Created on 2021-11-26 by the reprex package (v2.0.0)

bevingtona avatar Nov 26 '21 08:11 bevingtona

Searching for a list of available lidar tiles brought me to this thread before I could find the index.

+1 for {bclidar} as well. Would love to see a command line interface to it as well if possible.

smnorris avatar Dec 02 '21 17:12 smnorris

Just wondering what the status of this functionality is - is this going to be written into the bcmaps package, or is bclidar being actively developed? I tried searching for that package name on Google and GitHub but being outside of government I wasn't able to find anything. Thanks all!

mcoghill avatar Nov 01 '22 18:11 mcoghill

No progress from me! Just the prototype above.. anyone else made any strides? @ateucher @stephhazlitt @boshek @HunterGleason @SashaNasonova

bevingtona avatar Nov 01 '22 20:11 bevingtona

I'm afraid not over here either...

ateucher avatar Nov 01 '22 22:11 ateucher

It is an open issue here too. https://github.com/smnorris/bcdata/issues/107 - has not been a priority so far.

smnorris avatar Nov 01 '22 22:11 smnorris

Not sure a 'bulk download' function is the best approach. Still ends up being quite a bit of processing locally. Wouldn't the better approach be to host the data as Cloud Optimized GeoTIFF and as Cloud Optimized Point Clouds?

-- Information supplied --

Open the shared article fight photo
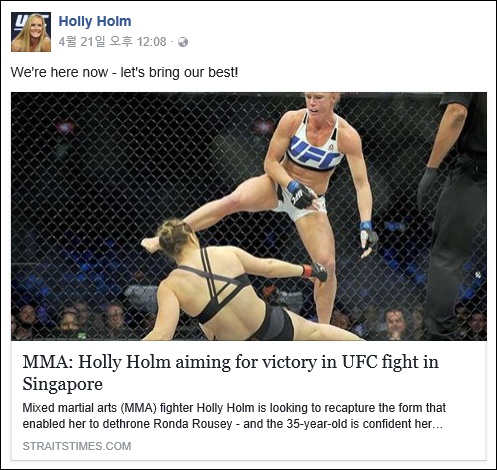497x470 pixels. tap(249, 216)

-- Task brief --
Reproduce the forum thread above, starting with "bevingtona avatar Nov 26" and going on through "anything. Thanks all!", substituting "graphical user interface" for "command line interface".

-- Result of this exercise --
bevingtona avatar Nov 26 '21 08:11 bevingtona

Searching for a list of available lidar tiles brought me to this thread before I could find the index.

+1 for {bclidar} as well. Would love to see a graphical user interface to it as well if possible.

smnorris avatar Dec 02 '21 17:12 smnorris

Just wondering what the status of this functionality is - is this going to be written into the bcmaps package, or is bclidar being actively developed? I tried searching for that package name on Google and GitHub but being outside of government I wasn't able to find anything. Thanks all!